The construction and method of operation of the invention, however, together with additional objects and advantages thereof will be best understood from the following description of specific embodiments when read in connection with the accompanying drawings, in which:

FIG. 1 is a perspective view of a one-piece molded stylus module, having four sets of writing tips, each set consisting of five wires;

FIG. 2 is a side elevational view of the stylus module of FIG. 1 mounted on a connector assembly which is, in turn, mounted on two etched flexible circuit member or circuit boards;

FIG. 3 is a view similar to that of FIG. 2, and partly in section, showing a typical conductive wafer for connecting stylus wires to the upper side of a circuit board or flexible circuit member;

FIG. 4 is a view similar to that of FIG. 2 with the stylus module removed and showing a typical conductive wafer for connecting stylus wires to the underside of a circuit board or flexible circuit member;

FIG. 5 is an enlarged fragmentary sectional view of FIG. 3 taken along the line V--V and showing the contact between the stylus wires and spring tabs of the conductive wafers;

FIG. 6 is a fragmentary top plan view of a wafer stack mounted on a flex circuit or flexible printed circuit strip, and partly broken away to show the epoxy-filled central core;

FIG. 7 is a bottom view of the fragmentary wafer stack of FIG. 6 and showing the connection of appropriate conductive-wafer solder tabs to the bottom of the flexible circuit strip; and

FIG. 8 is a side elevational view of an alternate method of mounting the wafer stack.

Listed records:
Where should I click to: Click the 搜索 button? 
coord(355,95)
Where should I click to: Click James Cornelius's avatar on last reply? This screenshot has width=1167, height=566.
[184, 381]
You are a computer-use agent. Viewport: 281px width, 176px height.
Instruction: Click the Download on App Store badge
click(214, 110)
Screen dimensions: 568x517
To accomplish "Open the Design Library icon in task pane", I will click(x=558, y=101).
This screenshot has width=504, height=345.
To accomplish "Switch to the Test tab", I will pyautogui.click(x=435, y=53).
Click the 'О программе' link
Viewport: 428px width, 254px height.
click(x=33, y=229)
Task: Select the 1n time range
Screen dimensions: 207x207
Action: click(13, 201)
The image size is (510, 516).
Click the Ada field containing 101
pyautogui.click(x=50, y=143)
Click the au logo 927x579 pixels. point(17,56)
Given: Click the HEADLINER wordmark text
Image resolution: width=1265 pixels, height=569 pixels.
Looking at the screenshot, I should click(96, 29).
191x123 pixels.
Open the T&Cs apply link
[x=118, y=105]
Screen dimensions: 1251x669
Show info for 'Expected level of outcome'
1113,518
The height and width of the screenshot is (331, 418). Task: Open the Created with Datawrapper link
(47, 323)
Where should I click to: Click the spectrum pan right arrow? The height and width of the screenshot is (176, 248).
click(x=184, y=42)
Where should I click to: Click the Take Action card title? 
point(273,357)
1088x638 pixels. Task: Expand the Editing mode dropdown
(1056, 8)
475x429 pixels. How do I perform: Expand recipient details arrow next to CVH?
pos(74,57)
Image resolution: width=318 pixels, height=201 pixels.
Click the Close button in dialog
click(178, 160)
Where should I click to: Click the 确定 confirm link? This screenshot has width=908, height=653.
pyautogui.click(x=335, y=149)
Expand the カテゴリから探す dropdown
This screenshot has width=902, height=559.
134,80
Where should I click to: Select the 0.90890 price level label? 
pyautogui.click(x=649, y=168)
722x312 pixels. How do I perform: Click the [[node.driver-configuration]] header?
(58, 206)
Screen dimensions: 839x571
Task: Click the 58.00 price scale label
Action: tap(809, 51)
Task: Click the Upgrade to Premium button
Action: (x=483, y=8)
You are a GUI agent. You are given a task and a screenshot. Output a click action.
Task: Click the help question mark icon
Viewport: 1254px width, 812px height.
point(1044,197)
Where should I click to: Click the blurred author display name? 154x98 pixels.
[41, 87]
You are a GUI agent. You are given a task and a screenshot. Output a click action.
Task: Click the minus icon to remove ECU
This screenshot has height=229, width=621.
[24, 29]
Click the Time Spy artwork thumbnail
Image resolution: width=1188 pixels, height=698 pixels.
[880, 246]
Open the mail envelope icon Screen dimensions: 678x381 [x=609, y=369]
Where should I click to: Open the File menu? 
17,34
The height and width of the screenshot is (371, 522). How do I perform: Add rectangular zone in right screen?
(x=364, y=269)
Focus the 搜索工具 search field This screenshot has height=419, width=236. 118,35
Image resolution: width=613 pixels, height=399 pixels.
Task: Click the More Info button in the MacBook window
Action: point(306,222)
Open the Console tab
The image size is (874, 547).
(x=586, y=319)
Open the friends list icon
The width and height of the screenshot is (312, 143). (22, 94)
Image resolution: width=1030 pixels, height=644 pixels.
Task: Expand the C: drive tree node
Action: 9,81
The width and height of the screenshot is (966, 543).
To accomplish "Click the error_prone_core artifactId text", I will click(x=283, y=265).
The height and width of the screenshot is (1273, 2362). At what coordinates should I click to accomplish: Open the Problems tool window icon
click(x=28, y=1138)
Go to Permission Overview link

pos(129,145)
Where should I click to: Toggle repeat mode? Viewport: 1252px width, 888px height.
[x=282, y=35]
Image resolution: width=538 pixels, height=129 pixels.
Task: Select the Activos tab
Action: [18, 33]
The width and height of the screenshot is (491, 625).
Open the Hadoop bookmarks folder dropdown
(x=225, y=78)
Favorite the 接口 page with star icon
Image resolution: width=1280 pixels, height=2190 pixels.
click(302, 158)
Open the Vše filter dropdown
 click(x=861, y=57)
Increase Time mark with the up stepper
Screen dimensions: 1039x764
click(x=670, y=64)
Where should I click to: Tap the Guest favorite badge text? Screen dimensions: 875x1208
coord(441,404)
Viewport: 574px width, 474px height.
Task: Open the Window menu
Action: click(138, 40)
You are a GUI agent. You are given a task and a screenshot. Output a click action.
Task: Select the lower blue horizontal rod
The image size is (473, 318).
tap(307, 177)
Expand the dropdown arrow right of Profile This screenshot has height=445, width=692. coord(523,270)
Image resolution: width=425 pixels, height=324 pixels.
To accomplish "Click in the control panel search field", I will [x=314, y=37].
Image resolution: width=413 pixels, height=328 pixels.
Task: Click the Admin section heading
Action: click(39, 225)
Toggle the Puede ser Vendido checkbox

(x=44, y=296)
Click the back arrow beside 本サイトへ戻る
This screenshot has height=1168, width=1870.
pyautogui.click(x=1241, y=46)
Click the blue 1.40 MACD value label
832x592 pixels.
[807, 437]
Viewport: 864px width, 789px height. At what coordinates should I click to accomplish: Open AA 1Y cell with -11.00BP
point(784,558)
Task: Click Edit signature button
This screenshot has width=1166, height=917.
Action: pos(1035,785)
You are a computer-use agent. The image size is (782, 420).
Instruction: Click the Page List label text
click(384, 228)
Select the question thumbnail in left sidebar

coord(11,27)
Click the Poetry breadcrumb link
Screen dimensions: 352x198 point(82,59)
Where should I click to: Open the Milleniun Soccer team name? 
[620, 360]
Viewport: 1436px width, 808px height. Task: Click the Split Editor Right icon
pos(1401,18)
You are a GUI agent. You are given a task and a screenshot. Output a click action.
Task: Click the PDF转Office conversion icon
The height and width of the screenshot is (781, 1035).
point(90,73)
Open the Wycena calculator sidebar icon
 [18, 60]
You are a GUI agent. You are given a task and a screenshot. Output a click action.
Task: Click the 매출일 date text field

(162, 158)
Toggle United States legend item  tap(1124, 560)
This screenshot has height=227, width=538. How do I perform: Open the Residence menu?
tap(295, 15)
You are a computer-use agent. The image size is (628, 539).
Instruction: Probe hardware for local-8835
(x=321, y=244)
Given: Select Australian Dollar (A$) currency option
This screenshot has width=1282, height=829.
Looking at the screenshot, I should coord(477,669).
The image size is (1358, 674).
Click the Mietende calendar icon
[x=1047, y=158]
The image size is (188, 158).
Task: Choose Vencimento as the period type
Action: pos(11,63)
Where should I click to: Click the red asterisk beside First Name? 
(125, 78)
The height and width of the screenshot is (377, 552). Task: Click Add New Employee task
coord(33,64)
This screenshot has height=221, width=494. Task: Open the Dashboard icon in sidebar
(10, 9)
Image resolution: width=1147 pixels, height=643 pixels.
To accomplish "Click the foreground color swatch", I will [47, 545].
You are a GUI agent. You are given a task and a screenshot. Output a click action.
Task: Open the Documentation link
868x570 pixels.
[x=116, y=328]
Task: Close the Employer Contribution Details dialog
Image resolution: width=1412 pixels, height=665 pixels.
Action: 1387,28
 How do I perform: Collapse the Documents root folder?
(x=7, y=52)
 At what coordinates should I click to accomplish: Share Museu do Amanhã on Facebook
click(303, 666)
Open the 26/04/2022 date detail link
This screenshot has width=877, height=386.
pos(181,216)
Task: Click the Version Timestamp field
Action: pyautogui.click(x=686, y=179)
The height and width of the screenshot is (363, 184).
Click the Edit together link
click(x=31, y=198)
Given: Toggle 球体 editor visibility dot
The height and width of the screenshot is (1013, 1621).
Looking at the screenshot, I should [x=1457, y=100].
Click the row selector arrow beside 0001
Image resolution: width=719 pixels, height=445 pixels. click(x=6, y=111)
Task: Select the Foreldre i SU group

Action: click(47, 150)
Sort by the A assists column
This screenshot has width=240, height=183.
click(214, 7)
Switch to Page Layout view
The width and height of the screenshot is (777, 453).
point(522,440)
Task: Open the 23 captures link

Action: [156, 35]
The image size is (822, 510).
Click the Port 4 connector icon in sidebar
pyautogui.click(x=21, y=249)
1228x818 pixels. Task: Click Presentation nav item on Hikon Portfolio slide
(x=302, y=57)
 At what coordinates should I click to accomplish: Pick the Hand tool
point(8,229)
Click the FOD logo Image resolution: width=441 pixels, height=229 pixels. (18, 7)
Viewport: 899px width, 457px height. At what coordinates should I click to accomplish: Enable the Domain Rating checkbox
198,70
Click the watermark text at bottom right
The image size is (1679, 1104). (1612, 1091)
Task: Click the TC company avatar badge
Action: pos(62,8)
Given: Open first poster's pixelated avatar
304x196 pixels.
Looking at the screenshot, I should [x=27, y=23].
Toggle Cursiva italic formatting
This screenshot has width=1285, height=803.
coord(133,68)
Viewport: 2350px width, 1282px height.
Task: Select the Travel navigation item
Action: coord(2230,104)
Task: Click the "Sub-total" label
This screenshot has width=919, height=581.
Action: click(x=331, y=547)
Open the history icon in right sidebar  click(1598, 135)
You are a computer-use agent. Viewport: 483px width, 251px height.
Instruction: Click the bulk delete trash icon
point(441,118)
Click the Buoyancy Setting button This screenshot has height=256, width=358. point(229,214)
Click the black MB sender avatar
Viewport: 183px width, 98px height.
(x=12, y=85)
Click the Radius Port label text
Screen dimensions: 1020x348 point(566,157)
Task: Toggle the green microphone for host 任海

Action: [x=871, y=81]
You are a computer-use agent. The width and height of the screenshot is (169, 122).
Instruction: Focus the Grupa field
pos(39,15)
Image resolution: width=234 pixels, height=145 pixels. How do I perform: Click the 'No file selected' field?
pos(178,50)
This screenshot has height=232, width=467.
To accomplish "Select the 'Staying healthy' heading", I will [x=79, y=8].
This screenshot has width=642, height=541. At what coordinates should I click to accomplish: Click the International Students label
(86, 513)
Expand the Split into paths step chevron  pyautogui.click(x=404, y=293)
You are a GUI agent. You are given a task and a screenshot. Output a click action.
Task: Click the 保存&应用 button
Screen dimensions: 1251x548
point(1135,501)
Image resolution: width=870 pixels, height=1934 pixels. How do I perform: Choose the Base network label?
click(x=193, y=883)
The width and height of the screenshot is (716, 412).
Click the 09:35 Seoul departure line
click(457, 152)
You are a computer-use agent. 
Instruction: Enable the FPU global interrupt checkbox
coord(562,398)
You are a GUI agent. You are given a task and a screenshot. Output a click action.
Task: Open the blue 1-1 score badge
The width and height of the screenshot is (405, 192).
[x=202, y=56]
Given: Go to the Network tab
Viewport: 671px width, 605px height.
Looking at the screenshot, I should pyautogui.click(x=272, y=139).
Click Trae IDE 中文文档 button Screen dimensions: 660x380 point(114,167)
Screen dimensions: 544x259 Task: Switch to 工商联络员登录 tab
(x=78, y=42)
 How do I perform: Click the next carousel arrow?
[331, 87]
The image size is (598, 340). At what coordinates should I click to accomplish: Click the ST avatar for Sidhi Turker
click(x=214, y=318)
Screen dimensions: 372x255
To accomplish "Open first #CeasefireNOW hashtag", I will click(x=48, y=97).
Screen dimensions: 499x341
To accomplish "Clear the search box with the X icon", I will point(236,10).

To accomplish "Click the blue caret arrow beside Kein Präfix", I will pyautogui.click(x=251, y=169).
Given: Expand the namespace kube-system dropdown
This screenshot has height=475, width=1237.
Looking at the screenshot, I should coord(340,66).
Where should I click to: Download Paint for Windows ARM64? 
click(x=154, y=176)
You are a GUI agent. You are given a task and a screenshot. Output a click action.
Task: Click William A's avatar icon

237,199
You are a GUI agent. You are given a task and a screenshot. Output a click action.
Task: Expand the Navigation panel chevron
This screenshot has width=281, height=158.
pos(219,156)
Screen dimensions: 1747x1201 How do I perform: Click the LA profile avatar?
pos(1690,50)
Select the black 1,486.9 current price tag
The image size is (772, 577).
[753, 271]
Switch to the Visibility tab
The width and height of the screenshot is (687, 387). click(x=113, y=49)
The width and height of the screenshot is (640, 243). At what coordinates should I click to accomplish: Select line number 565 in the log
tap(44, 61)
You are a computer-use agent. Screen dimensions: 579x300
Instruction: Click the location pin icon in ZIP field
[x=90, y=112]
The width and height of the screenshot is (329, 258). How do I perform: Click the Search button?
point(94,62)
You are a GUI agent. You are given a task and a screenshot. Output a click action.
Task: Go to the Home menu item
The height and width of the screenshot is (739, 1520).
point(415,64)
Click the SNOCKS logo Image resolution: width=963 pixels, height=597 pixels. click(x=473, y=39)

Do this: Reproduce the figure descriptions word for word from "FIG. 4 is a" to "the wafer stack.".

Task result:
FIG. 4 is a view similar to that of FIG. 2 with the stylus module removed and showing a typical conductive wafer for connecting stylus wires to the underside of a circuit board or flexible circuit member;

FIG. 5 is an enlarged fragmentary sectional view of FIG. 3 taken along the line V--V and showing the contact between the stylus wires and spring tabs of the conductive wafers;

FIG. 6 is a fragmentary top plan view of a wafer stack mounted on a flex circuit or flexible printed circuit strip, and partly broken away to show the epoxy-filled central core;

FIG. 7 is a bottom view of the fragmentary wafer stack of FIG. 6 and showing the connection of appropriate conductive-wafer solder tabs to the bottom of the flexible circuit strip; and

FIG. 8 is a side elevational view of an alternate method of mounting the wafer stack.